Enormous rank and file pressure was exerted even on the more militant leaders of the new general unions: on Merseyside, for example, even the syndicalist leader Tom Mann was heckled and shouted down by unofficial leaders and strikers, and it took a week of mass meetings to overcome resistance to a return to work.
The mass strikes also saw the growth of unofficial strike committees, some remaining after the defeat of strikes as political groupings demanding reform of the existing unions: for example, the Unofficial Reform Committee in South Wales which called for reform of the local miners’ union on ‘fighting lines’. A similar group emerged in the engineering union in 1910 which engaged in a violent battle with the existing leadership. Unofficial groups of militants also emerged among dockers in Liverpool, close to Jim Larkin and defending syndicalist ideas, while in London a syndicalist ‘Provisional Committee for the formation of a National Transport Workers Union’ was formed on the basis of discontent with the union leadership.

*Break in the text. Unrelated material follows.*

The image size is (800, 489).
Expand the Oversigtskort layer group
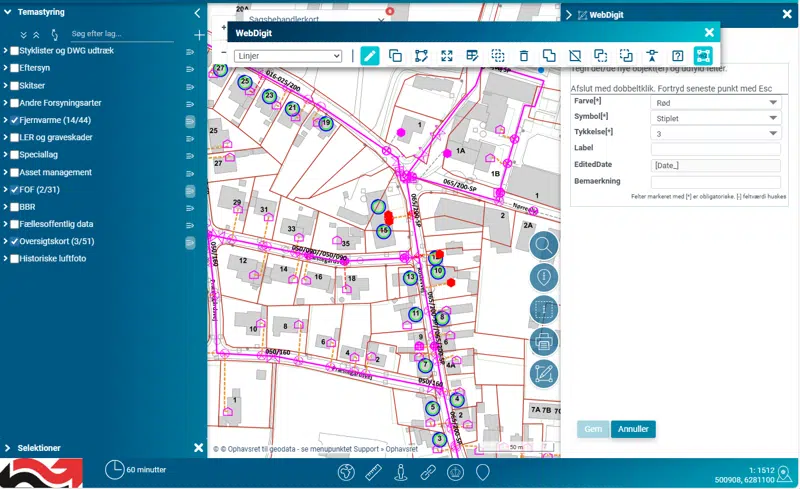[7, 242]
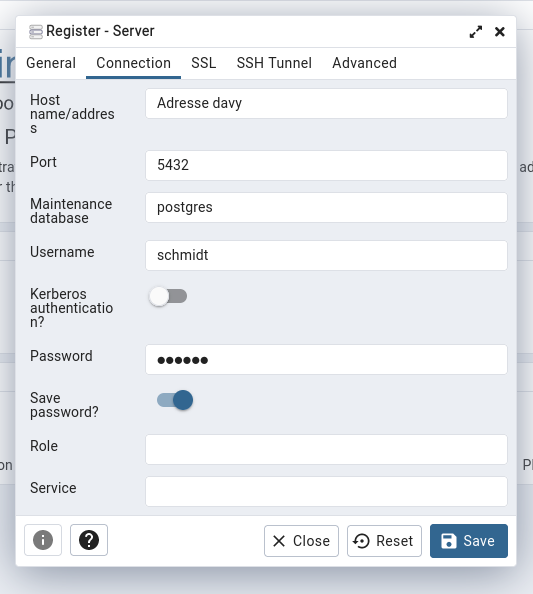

We can see in these developments a real deepening of class consciousness and the spread of important lessons about the new period among the masses of workers thrown into struggle, for example:
- the perception of a change in the economic and political conditions for the class struggle
- the need for direct action in defence of working class conditions
- the inability of the trade unions, as presently organised, to effectively defend those interests and the need to struggle for control of the unions
- the need for new forms of organisation more suited to the new conditions.
Above all, the struggles in Britain and Ireland formed a part of the international mass strike, and therefore had an importance for the whole working class. Characteristically, the British workers were not the first to enter into struggle, but their arrival on the scene as the oldest and most experienced fraction of the world proletariat added a huge weight to the movement, providing an invaluable example of struggle against a highly sophisticated bourgeoisie and its democratic mystifications. Inevitably the strikes also showed all the difficulties facing the working class in developing its immediate struggles into a revolutionary movement, especially as the change in period and the impossibility of a struggle for reforms within capitalism had not yet been definitively announced. But they showed the way forward.
. A very good account of the pre-war mass strikes is to be found Bob Holton’s British Syndicalism 1900-1914 (Pluto Press, 1976), which forms the basis of this article.
. Quoted in Walter Kendall, The Revolutionary Movement in Britain 1900-1921, 1969, p.28.